SHORT EXERCISE
Copy out the lines of the listing below word for word, from the line containing "Screen dimensions: 1197x499" through the end of the listing, with both ends included. Leave the pictures out of your copy.

Records from a data collection:

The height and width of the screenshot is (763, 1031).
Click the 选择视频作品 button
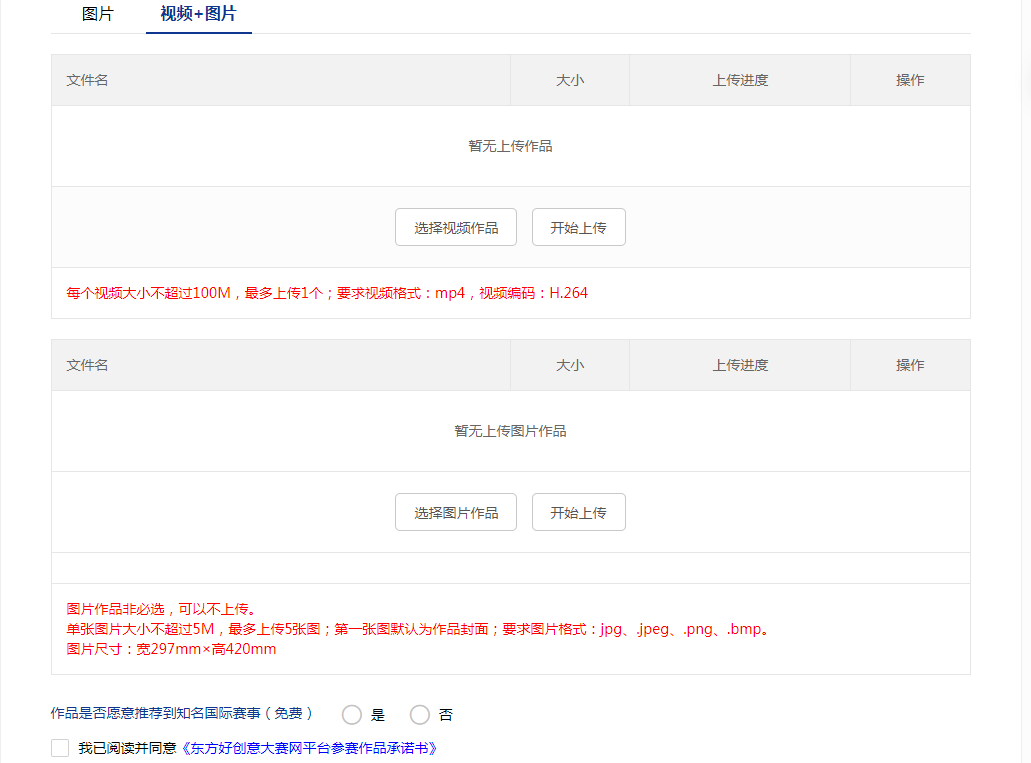click(456, 227)
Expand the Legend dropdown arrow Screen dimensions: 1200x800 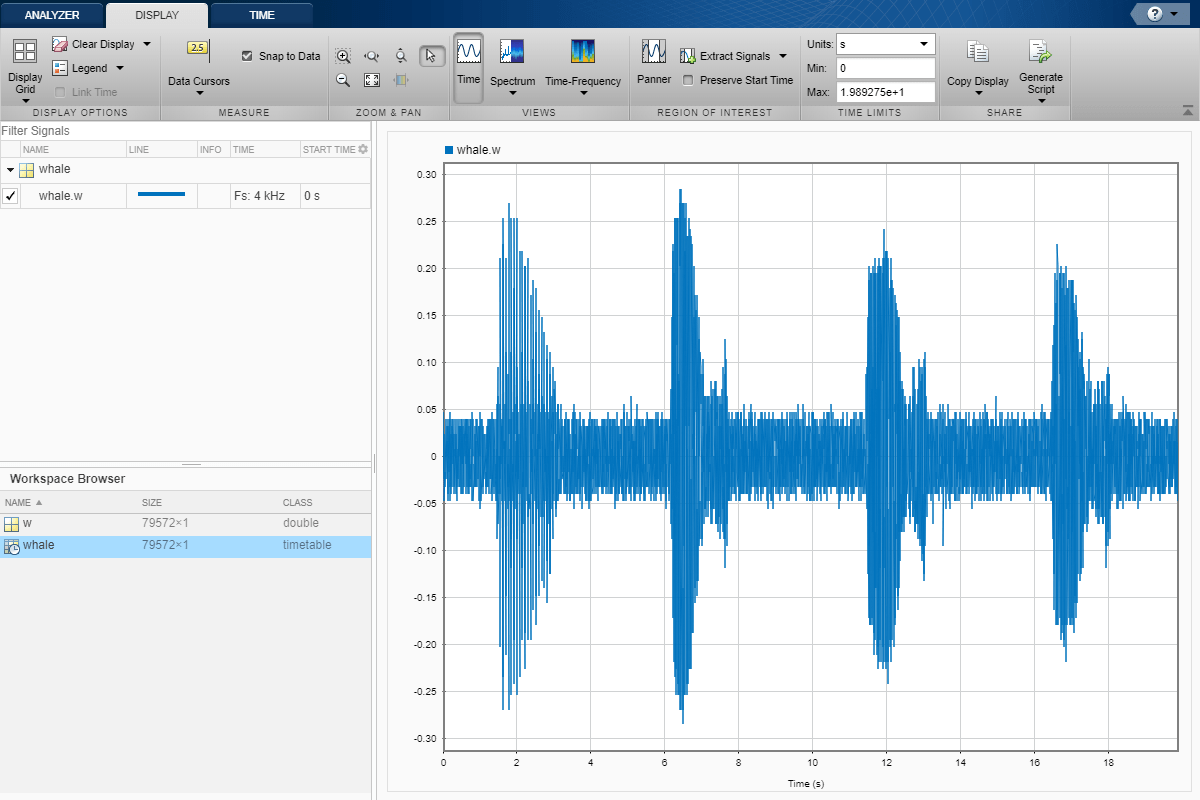(120, 68)
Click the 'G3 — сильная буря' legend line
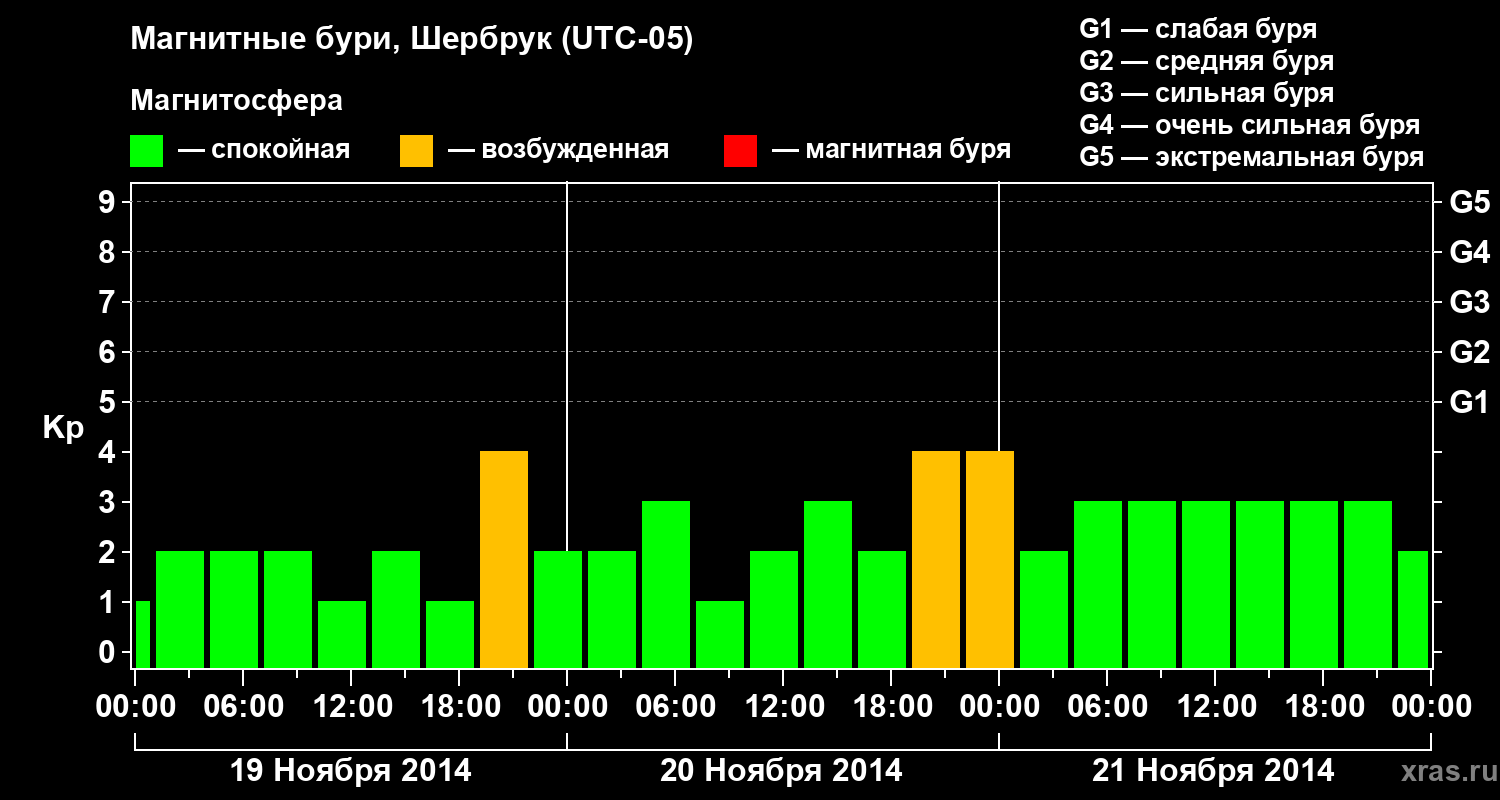Viewport: 1500px width, 800px height. [x=1206, y=93]
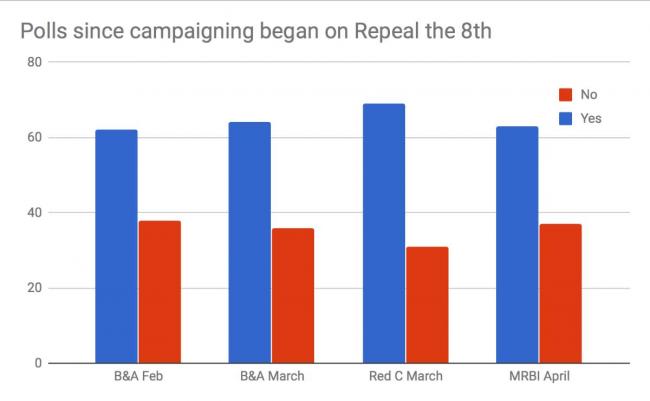Select the 'Yes' legend label text

pyautogui.click(x=590, y=118)
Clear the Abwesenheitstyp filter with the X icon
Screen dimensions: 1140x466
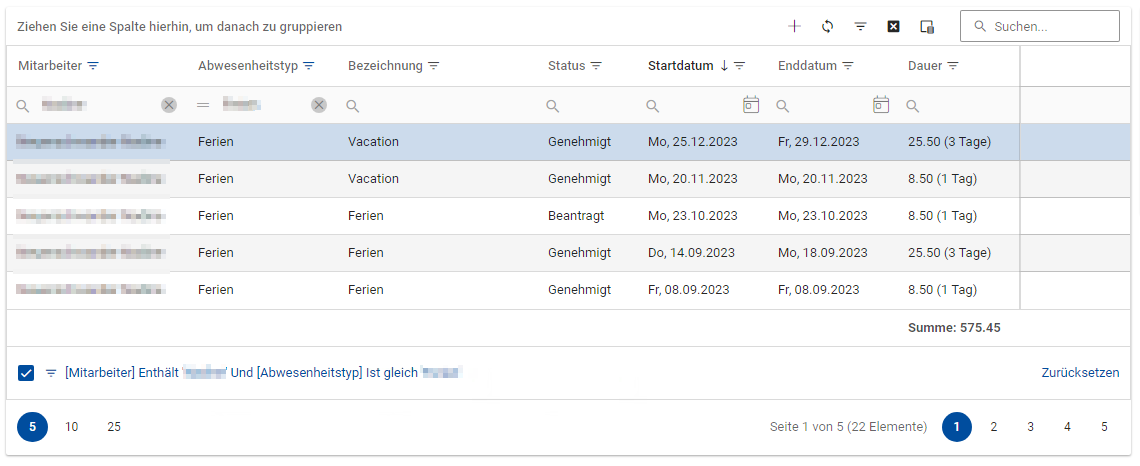[319, 105]
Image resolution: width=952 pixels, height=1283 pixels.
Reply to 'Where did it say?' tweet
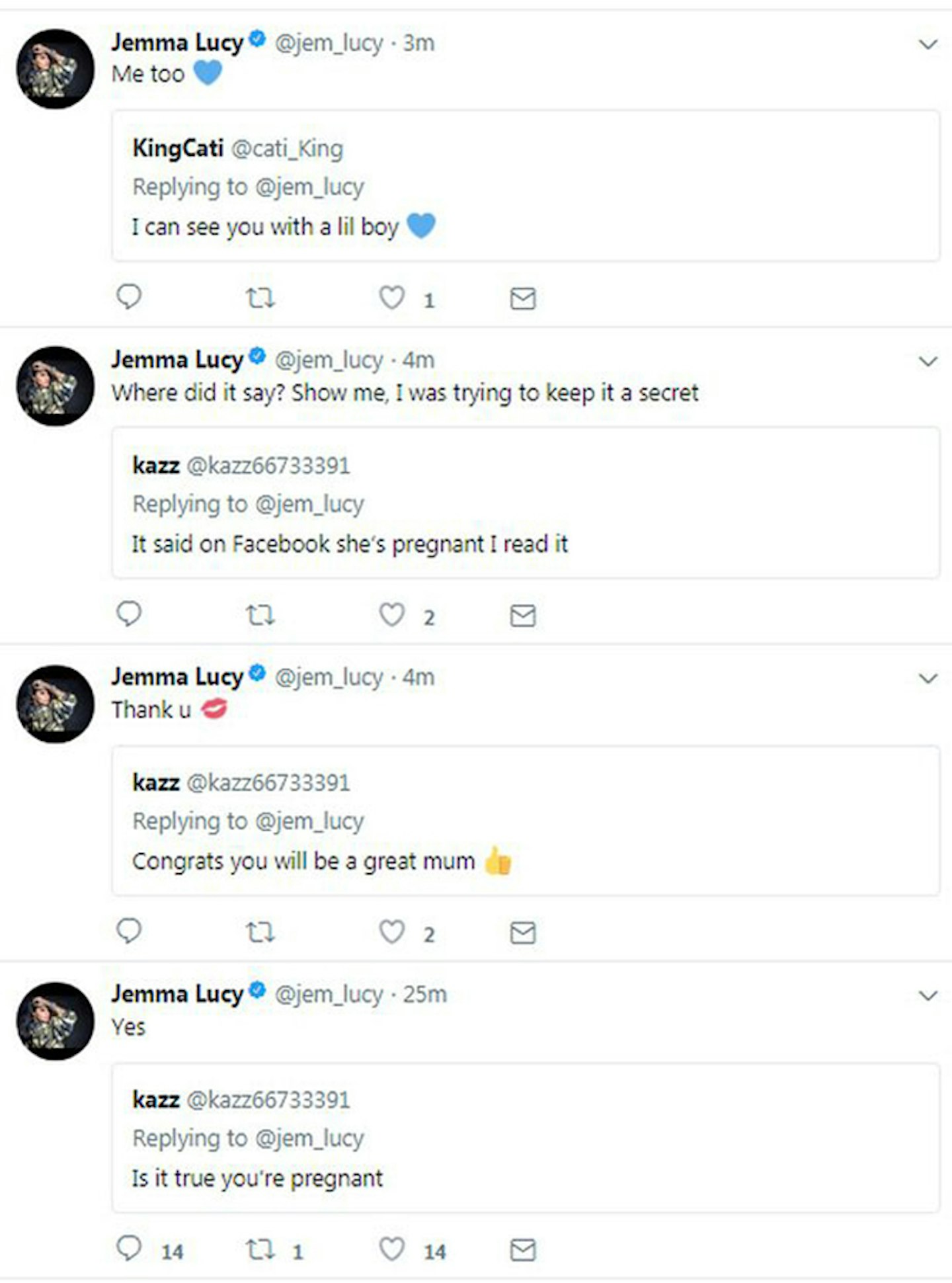(129, 614)
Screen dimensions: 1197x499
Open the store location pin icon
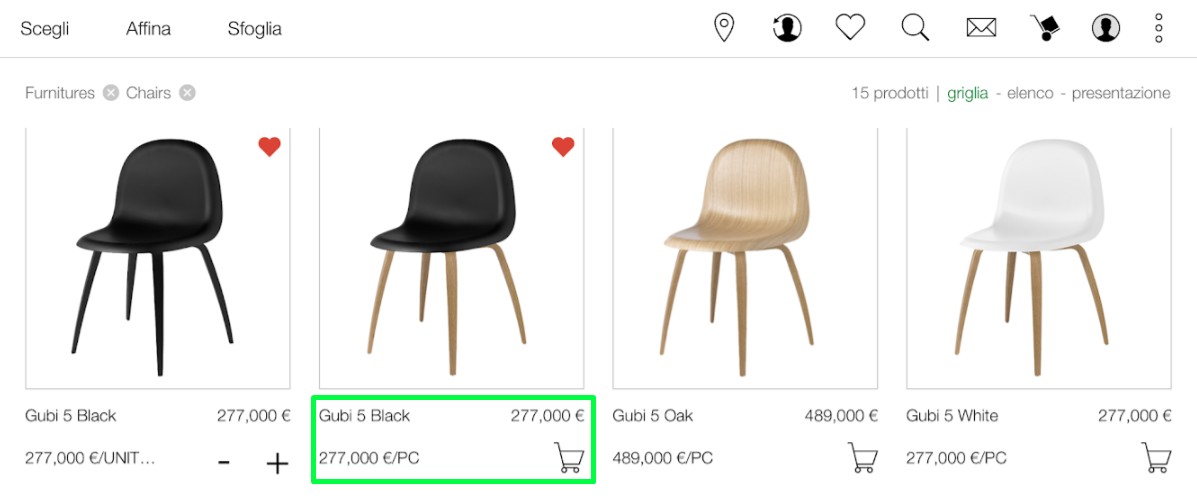tap(724, 28)
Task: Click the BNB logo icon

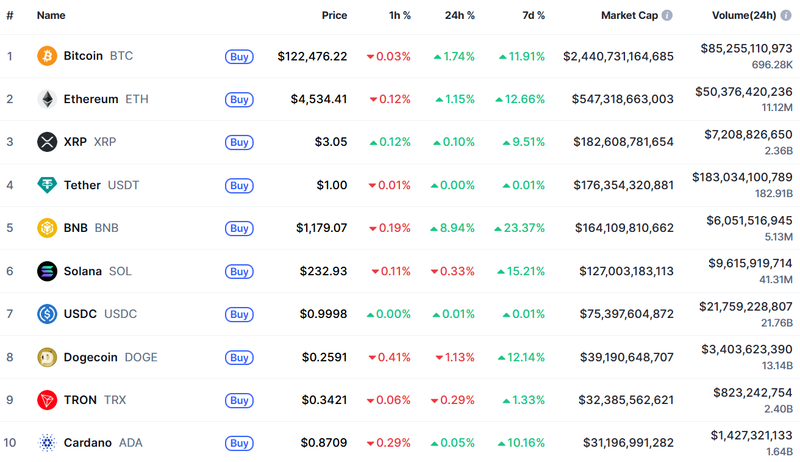Action: 47,228
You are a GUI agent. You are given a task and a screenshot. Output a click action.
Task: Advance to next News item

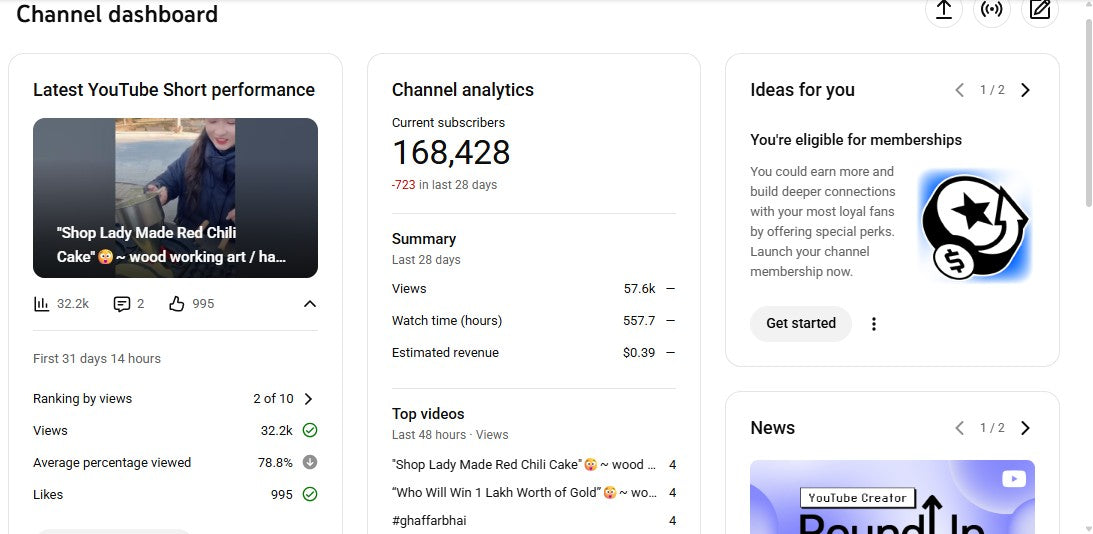1025,428
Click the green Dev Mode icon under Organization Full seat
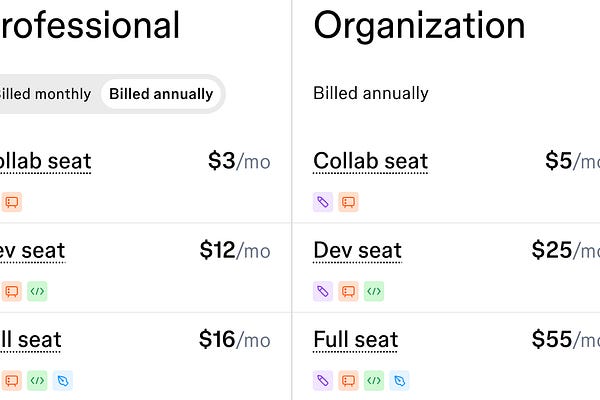The width and height of the screenshot is (600, 400). (374, 380)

COMPLETED TASK
Screen dimensions: 1197x499
Open the store location pin icon
tap(724, 28)
Task: Click the BNB logo icon

Action: 47,228
You are a GUI agent. You are given a task and a screenshot. Output a click action.
Task: Advance to next News item

1025,428
Click the green Dev Mode icon under Organization Full seat
The width and height of the screenshot is (600, 400). (374, 380)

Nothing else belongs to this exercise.